The February edition of the Journal of Nutrition offers new insights into possible associations between infant feeding and health outcomes related to obesity. According to David Barker, M.D., Ph.D., professor of clinical epidemiology at the University of Southampton, UK and professor of Cardiovascular in the Department of Medicine at the Oregon Health and Science University and one of the authors of the report, "A longer period of breastfeeding was associated with lower BMI (a measure for weight) at one year of age. This relationship disappeared by the age of 7 years." Similarly, there was no significant difference in BMI at the age of 60 years associated with duration of breastfeeding.
These findings may help explain why some studies that examined breastfed infants during the first year of life suggested a protective effect of breastfeeding and obesity, whereas other studies that examined the relationship later in life have found no such effect.

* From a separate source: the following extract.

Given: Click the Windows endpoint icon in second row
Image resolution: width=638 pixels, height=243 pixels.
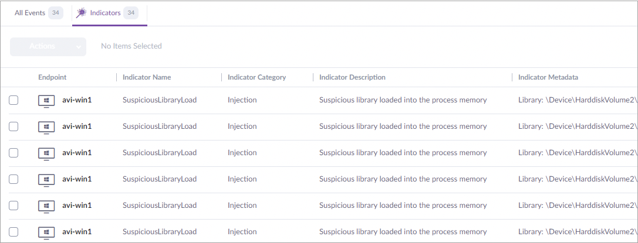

The report features Dr. Barker and other nutrition experts who presented at the American Society for Nutrition's annual meeting last year. The session, Infant Feeding and the Development of Obesity: What Does the Science Tell Us?, brought together international experts in the field of infant nutrition to present their recent research that employed new methodology such as randomized clinical trials (involving breastfeeding promotion) as well as sibling pair analysis . Another session presenter, Michael Kramer, M.D., pediatrician and perinatal epidemiologist at McGill University, reported findings from his breastfeeding promotion intervention trial that support Dr. Barker's results. Dr. Kramer's research found that while breastfeeding promotion increased breastfeeding it did not reduce the development of obesity at 6.5 years of age.

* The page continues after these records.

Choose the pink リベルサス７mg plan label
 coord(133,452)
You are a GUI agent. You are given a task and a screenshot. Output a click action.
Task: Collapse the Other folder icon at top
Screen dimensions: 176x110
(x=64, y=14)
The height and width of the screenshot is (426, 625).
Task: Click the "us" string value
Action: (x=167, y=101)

Dr. Barker, whose study examined breastfeeding in a large group of sibling pairs that were followed into their late 60s, stated, "This type of study design controls for maternal factors. Differences in the long-term effects of breast and bottle feeding may reflect differences in the mothers rather than the effects of feeding itself." Maternal factors include maternal health status, maternal care-giving, mother-child interactions or other health-related behaviors of the mother that may interfere with determining the association of infant feeding and health outcomes and the strength of any possible associations. Additionally, he added that his study augments the current literature on infant feeding, as "few studies have examined whether the duration of breastfeeding is associated with fatness in adult life."